Następną tabelą, jaką zamieszczę będzie bowiem ta finalna,
która zapisze się w historii. Nie wybiegajmy jednak zbyt daleko w
przyszłość. Na razie minęło, jak jeden dzień, dopiero 40
kolejek. Drużyny z czuba tabeli zachowały niemal doskonały status
quo, zdobywając bardzo podobną, przeciętną zdobycz punktową. Na
szczycie ciągle Boro (7 oczek), które właśnie zapewniło sobie
udział w barażach, ale na pewno ich celem jest awans bezpośredni.
Coraz bliżej za Lwami są Wilki - najlepsza z czołówki drużyna
ostatnich kolejek, zdobywczyni 10 punktów.

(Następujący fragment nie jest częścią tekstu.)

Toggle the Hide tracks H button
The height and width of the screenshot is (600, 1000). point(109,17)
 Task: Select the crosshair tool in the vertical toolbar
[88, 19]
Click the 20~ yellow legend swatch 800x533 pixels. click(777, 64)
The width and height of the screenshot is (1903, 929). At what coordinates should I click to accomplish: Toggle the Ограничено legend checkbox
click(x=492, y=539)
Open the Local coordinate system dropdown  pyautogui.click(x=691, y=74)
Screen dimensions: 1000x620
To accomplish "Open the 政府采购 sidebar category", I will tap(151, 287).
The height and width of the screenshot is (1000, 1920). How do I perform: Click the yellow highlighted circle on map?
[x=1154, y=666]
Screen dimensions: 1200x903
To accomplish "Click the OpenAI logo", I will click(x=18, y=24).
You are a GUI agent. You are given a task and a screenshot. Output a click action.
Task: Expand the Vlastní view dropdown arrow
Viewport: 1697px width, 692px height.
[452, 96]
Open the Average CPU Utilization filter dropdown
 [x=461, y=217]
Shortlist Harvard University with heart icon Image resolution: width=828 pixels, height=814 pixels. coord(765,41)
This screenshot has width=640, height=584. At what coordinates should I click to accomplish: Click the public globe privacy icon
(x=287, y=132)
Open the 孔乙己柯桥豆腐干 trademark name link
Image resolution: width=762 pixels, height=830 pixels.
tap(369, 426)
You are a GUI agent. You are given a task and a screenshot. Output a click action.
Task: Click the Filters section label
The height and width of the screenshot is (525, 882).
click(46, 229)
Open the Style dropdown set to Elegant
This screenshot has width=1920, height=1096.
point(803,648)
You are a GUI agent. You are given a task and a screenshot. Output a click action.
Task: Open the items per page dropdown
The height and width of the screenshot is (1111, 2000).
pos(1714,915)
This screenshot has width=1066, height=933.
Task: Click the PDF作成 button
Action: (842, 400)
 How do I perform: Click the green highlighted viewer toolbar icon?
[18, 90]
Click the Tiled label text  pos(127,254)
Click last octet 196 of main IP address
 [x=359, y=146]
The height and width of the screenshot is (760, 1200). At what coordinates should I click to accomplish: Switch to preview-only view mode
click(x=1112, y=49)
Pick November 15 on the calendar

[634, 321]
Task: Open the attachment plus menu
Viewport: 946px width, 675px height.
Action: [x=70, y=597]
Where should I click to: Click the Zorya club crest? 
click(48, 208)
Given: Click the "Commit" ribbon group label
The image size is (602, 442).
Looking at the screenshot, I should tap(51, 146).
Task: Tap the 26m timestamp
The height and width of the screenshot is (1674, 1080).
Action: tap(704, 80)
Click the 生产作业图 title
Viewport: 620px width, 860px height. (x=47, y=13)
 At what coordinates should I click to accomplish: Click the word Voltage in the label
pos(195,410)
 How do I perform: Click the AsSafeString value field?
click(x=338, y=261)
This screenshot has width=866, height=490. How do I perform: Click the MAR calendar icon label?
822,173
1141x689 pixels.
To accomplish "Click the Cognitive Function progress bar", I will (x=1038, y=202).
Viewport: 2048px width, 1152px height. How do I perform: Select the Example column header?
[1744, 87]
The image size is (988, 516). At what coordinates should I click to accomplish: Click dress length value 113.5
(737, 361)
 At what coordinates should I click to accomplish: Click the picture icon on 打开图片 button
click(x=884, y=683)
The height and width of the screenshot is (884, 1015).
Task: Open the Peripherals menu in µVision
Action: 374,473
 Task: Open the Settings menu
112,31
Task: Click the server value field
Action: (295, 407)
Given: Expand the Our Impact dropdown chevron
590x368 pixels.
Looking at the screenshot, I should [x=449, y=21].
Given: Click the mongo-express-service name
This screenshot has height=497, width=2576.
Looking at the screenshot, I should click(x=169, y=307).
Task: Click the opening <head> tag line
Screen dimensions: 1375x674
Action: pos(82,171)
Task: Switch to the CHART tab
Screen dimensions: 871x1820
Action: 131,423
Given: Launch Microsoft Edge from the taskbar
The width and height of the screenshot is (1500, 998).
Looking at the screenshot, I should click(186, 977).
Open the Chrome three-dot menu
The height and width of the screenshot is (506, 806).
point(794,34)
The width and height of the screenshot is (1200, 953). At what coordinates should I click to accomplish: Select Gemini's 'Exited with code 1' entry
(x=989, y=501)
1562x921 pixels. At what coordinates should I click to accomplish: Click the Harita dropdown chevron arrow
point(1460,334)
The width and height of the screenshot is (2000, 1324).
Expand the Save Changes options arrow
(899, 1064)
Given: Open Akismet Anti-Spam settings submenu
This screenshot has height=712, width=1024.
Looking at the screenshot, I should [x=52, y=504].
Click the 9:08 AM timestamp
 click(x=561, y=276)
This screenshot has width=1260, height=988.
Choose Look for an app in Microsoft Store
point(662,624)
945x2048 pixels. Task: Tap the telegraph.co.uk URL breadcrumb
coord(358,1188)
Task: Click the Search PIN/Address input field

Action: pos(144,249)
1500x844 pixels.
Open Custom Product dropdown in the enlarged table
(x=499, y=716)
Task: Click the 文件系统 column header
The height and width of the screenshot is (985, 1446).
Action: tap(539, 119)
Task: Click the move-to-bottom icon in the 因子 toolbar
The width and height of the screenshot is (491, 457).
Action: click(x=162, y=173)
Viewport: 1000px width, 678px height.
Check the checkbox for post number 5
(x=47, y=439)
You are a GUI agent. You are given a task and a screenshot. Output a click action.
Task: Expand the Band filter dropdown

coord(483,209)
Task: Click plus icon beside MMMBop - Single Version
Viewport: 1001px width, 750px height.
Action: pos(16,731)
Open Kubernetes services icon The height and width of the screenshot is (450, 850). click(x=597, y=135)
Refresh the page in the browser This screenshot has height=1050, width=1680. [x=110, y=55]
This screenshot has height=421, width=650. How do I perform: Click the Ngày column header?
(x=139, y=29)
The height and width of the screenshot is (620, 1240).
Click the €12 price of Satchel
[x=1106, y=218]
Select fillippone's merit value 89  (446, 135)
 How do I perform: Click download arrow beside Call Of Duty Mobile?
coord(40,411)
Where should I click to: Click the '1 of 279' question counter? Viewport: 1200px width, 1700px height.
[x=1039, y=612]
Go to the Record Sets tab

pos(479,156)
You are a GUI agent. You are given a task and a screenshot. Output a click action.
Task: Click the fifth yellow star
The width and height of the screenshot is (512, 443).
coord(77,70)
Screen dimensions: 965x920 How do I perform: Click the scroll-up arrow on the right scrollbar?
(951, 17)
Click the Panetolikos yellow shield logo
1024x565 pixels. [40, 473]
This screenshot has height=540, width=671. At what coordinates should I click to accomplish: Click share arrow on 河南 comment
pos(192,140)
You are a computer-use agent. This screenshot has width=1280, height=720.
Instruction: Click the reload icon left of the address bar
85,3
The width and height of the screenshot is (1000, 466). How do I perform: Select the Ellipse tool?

Od zapewnienia sobie
barażów dzieli nas malutki kroczek, ale marzymy o utrzymaniu się w
Top 2. Strefa barażowa trochę się zagęściła dzięki kiepskiej
postawie Norwich (5 punktów) i Fulham (4). Bournemouth (7 punktów)
i Nottingham (8) mogły i powinny jednak zrobić znacznie więcej, by
zniwelować swoje straty. Pozycja tego ostatniego zespołu nie jest
godna pozazdroszczenia, gdyż Forest muszą wytrzymać coraz
wyraźniejszy napór kolejnych drużyn z tabeli. Peleton nadal tworzą
Huddersfield (11 punktów), Watford oraz Brighton (po 9), zaś
dołączył do niego Brentford, który może się poszczycić
jedenastopunktowym rezultatem. Utrzymanie w lidze widowiskowo
przypieczętowali piłkarze Cardiff (12 punktów) oraz Derby (10
oczek). W dolnych rejonach tabeli zaczyna się walka na śmierć i
życie o ligowy byt na przyszły rok, więc oglądamy już zespoły
punktujące znacznie lepiej niż w początkowej fazie sezonu.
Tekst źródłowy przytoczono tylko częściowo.